Directions —
Extract each line of the data below and reproduce all of them verbatim.

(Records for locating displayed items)
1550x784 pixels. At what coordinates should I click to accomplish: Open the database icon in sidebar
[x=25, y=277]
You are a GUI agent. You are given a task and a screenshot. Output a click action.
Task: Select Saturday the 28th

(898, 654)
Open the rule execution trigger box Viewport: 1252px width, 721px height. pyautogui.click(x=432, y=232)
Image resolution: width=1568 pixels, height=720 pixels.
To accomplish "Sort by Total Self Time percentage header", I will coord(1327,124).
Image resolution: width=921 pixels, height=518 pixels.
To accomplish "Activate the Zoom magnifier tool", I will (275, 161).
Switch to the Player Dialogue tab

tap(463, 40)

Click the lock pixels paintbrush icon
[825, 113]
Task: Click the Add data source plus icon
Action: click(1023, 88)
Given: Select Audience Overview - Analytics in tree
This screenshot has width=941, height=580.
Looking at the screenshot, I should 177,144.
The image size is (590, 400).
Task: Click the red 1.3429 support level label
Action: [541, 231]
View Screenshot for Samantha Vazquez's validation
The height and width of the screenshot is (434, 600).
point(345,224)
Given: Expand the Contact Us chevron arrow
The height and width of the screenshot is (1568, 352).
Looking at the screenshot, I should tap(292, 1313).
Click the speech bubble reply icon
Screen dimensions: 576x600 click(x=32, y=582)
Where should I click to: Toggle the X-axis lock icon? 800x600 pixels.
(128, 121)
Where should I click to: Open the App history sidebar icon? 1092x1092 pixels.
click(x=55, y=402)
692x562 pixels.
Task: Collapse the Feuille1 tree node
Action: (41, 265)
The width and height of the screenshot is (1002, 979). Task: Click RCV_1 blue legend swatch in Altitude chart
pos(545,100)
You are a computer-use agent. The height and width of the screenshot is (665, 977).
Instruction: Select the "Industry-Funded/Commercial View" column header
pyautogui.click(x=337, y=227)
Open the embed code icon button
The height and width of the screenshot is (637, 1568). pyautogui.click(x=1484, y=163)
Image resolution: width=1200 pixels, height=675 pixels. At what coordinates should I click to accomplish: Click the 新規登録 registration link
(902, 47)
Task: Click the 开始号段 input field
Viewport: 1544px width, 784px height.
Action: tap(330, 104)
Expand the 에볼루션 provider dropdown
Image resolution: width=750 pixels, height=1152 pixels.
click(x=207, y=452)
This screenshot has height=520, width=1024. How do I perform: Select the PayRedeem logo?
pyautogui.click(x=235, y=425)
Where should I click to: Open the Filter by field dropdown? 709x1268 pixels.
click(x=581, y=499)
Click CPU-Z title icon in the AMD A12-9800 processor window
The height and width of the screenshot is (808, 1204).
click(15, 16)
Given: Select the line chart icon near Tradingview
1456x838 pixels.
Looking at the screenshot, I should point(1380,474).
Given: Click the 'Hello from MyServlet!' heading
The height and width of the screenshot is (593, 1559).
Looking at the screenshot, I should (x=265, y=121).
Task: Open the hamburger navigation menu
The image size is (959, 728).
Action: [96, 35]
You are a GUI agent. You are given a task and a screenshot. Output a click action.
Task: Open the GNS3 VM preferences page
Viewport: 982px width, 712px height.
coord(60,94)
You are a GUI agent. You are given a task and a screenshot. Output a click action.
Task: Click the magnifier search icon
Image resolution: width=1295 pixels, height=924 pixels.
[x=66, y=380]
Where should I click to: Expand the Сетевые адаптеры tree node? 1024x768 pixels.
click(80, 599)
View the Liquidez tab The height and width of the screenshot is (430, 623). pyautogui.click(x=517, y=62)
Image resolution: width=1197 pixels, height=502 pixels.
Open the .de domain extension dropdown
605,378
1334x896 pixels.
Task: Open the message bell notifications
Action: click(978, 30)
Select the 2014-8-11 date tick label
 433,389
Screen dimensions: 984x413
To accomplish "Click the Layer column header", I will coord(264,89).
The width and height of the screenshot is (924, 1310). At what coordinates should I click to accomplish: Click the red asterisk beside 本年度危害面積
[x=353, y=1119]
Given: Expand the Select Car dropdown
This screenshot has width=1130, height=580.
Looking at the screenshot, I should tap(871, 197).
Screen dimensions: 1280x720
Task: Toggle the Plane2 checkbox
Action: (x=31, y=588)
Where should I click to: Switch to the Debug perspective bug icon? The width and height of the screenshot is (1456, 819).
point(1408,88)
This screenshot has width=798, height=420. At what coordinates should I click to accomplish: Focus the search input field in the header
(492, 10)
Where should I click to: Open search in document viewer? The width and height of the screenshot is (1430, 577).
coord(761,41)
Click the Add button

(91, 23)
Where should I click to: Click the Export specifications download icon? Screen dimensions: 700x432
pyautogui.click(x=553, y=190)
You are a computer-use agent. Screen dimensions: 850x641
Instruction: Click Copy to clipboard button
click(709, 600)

Exercise result —
1550x784 pixels. At what coordinates should I click to accomplish: Open the database icon in sidebar
[x=25, y=277]
You are a GUI agent. You are given a task and a screenshot. Output a click action.
Task: Select Saturday the 28th

(898, 654)
Open the rule execution trigger box Viewport: 1252px width, 721px height. pyautogui.click(x=432, y=232)
Image resolution: width=1568 pixels, height=720 pixels.
To accomplish "Sort by Total Self Time percentage header", I will coord(1327,124).
Image resolution: width=921 pixels, height=518 pixels.
To accomplish "Activate the Zoom magnifier tool", I will (275, 161).
Switch to the Player Dialogue tab

tap(463, 40)

Click the lock pixels paintbrush icon
[825, 113]
Task: Click the Add data source plus icon
Action: click(1023, 88)
Given: Select Audience Overview - Analytics in tree
This screenshot has width=941, height=580.
Looking at the screenshot, I should 177,144.
The image size is (590, 400).
Task: Click the red 1.3429 support level label
Action: [541, 231]
View Screenshot for Samantha Vazquez's validation
The height and width of the screenshot is (434, 600).
point(345,224)
Given: Expand the Contact Us chevron arrow
The height and width of the screenshot is (1568, 352).
Looking at the screenshot, I should tap(292, 1313).
Click the speech bubble reply icon
Screen dimensions: 576x600 click(x=32, y=582)
Where should I click to: Toggle the X-axis lock icon? 800x600 pixels.
(128, 121)
Where should I click to: Open the App history sidebar icon? 1092x1092 pixels.
click(x=55, y=402)
692x562 pixels.
Task: Collapse the Feuille1 tree node
Action: (41, 265)
The width and height of the screenshot is (1002, 979). Task: Click RCV_1 blue legend swatch in Altitude chart
pos(545,100)
You are a computer-use agent. The height and width of the screenshot is (665, 977).
Instruction: Select the "Industry-Funded/Commercial View" column header
pyautogui.click(x=337, y=227)
Open the embed code icon button
The height and width of the screenshot is (637, 1568). pyautogui.click(x=1484, y=163)
Image resolution: width=1200 pixels, height=675 pixels. At what coordinates should I click to accomplish: Click the 新規登録 registration link
(902, 47)
Task: Click the 开始号段 input field
Viewport: 1544px width, 784px height.
Action: tap(330, 104)
Expand the 에볼루션 provider dropdown
Image resolution: width=750 pixels, height=1152 pixels.
click(x=207, y=452)
This screenshot has height=520, width=1024. How do I perform: Select the PayRedeem logo?
pyautogui.click(x=235, y=425)
Where should I click to: Open the Filter by field dropdown? 709x1268 pixels.
click(x=581, y=499)
Click CPU-Z title icon in the AMD A12-9800 processor window
The height and width of the screenshot is (808, 1204).
click(15, 16)
Given: Select the line chart icon near Tradingview
1456x838 pixels.
Looking at the screenshot, I should point(1380,474).
Given: Click the 'Hello from MyServlet!' heading
The height and width of the screenshot is (593, 1559).
Looking at the screenshot, I should (x=265, y=121).
Task: Open the hamburger navigation menu
The image size is (959, 728).
Action: [96, 35]
You are a GUI agent. You are given a task and a screenshot. Output a click action.
Task: Open the GNS3 VM preferences page
Viewport: 982px width, 712px height.
coord(60,94)
You are a GUI agent. You are given a task and a screenshot. Output a click action.
Task: Click the magnifier search icon
Image resolution: width=1295 pixels, height=924 pixels.
[x=66, y=380]
Where should I click to: Expand the Сетевые адаптеры tree node? 1024x768 pixels.
click(80, 599)
View the Liquidez tab The height and width of the screenshot is (430, 623). pyautogui.click(x=517, y=62)
Image resolution: width=1197 pixels, height=502 pixels.
Open the .de domain extension dropdown
605,378
1334x896 pixels.
Task: Open the message bell notifications
Action: click(978, 30)
Select the 2014-8-11 date tick label
 433,389
Screen dimensions: 984x413
To accomplish "Click the Layer column header", I will coord(264,89).
The width and height of the screenshot is (924, 1310). At what coordinates should I click to accomplish: Click the red asterisk beside 本年度危害面積
[x=353, y=1119]
Given: Expand the Select Car dropdown
This screenshot has width=1130, height=580.
Looking at the screenshot, I should tap(871, 197).
Screen dimensions: 1280x720
Task: Toggle the Plane2 checkbox
Action: (x=31, y=588)
Where should I click to: Switch to the Debug perspective bug icon? The width and height of the screenshot is (1456, 819).
point(1408,88)
This screenshot has width=798, height=420. At what coordinates should I click to accomplish: Focus the search input field in the header
(492, 10)
Where should I click to: Open search in document viewer? The width and height of the screenshot is (1430, 577).
coord(761,41)
Click the Add button

(91, 23)
Where should I click to: Click the Export specifications download icon? Screen dimensions: 700x432
pyautogui.click(x=553, y=190)
You are a computer-use agent. Screen dimensions: 850x641
Instruction: Click Copy to clipboard button
click(709, 600)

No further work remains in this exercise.